ProtonMail Accused of Spying on Users and Assisting Law Enforcement

In mid-May, Stephan Walder, head of the Swiss Cybercrime Center and a prosecutor, gave a presentation at a security conference. Swiss attorney Martin Steiger live-tweeted the event. According to Steiger’s tweets, Walder directly stated that ProtonMail voluntarily assists authorities and monitors its users in near real-time, allegedly without requiring a federal court order.

Following the event, Steiger published a detailed blog post explaining how IT companies are expected to cooperate with authorities under Swiss law. While ProtonMail is an encrypted email service and the company cannot access the actual content of users’ emails, the developers do have access to metadata. Steiger, referencing practices of the U.S. National Security Agency, noted that metadata can also be extremely valuable to law enforcement and intelligence agencies.

Steiger emphasized that ProtonMail is based in Switzerland and uses this as a marketing advantage, citing strict Swiss privacy laws.
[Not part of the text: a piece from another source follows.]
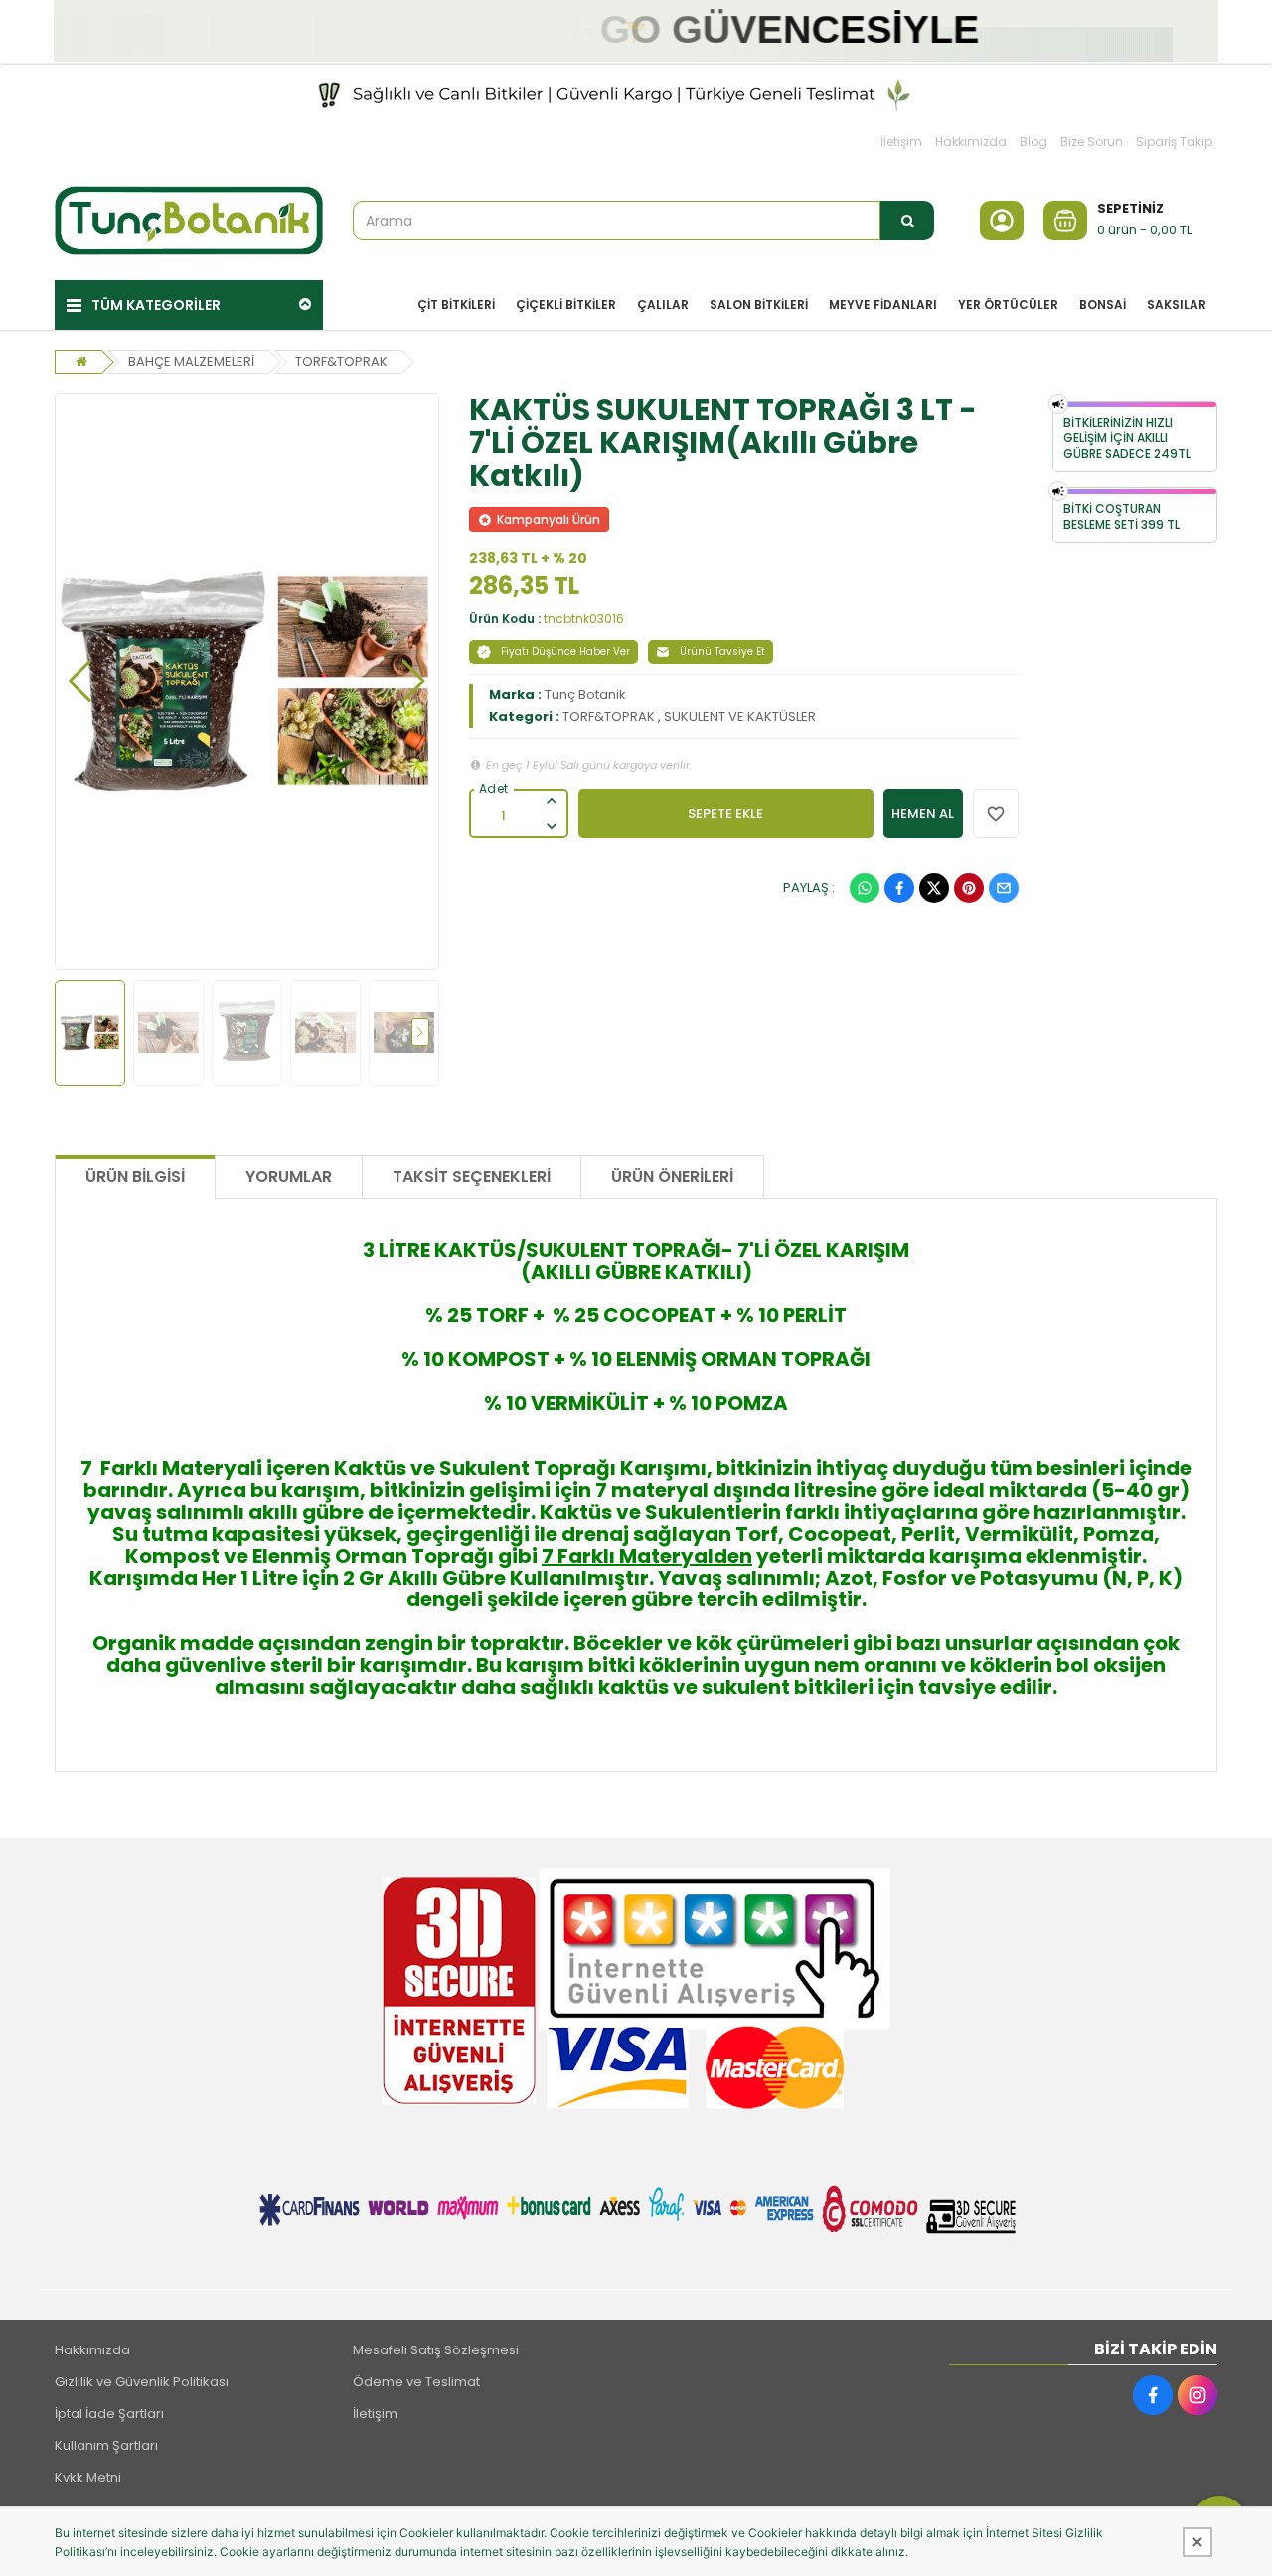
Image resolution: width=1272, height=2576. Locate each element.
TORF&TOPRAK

However, in reality, the service is subject to local laws, and according to Walder, allegedly even voluntarily assists law enforcement.

After Steiger’s publication gained attention from the community and media, Walder contacted the attorney and claimed he was misquoted regarding ProtonMail. However, Steiger insists that he did not make a mistake.

The growing controversy prompted ProtonMail representatives to issue an official response. The company maintains that it complies with Swiss law, but not in violation of its own service rules. Moreover, information is only provided to law enforcement as part of criminal investigations and exclusively with a court order. The company also stressed that it does not engage in any form of proactive surveillance of its users. “The claim that we do this voluntarily is completely false,” the ProtonMail administration stated.

Martin Steiger remains confident in his position and believes that the company has not answered some of the questions he raised in his article. Furthermore, Steiger reports that ProtonMail representatives have threatened him with a defamation lawsuit.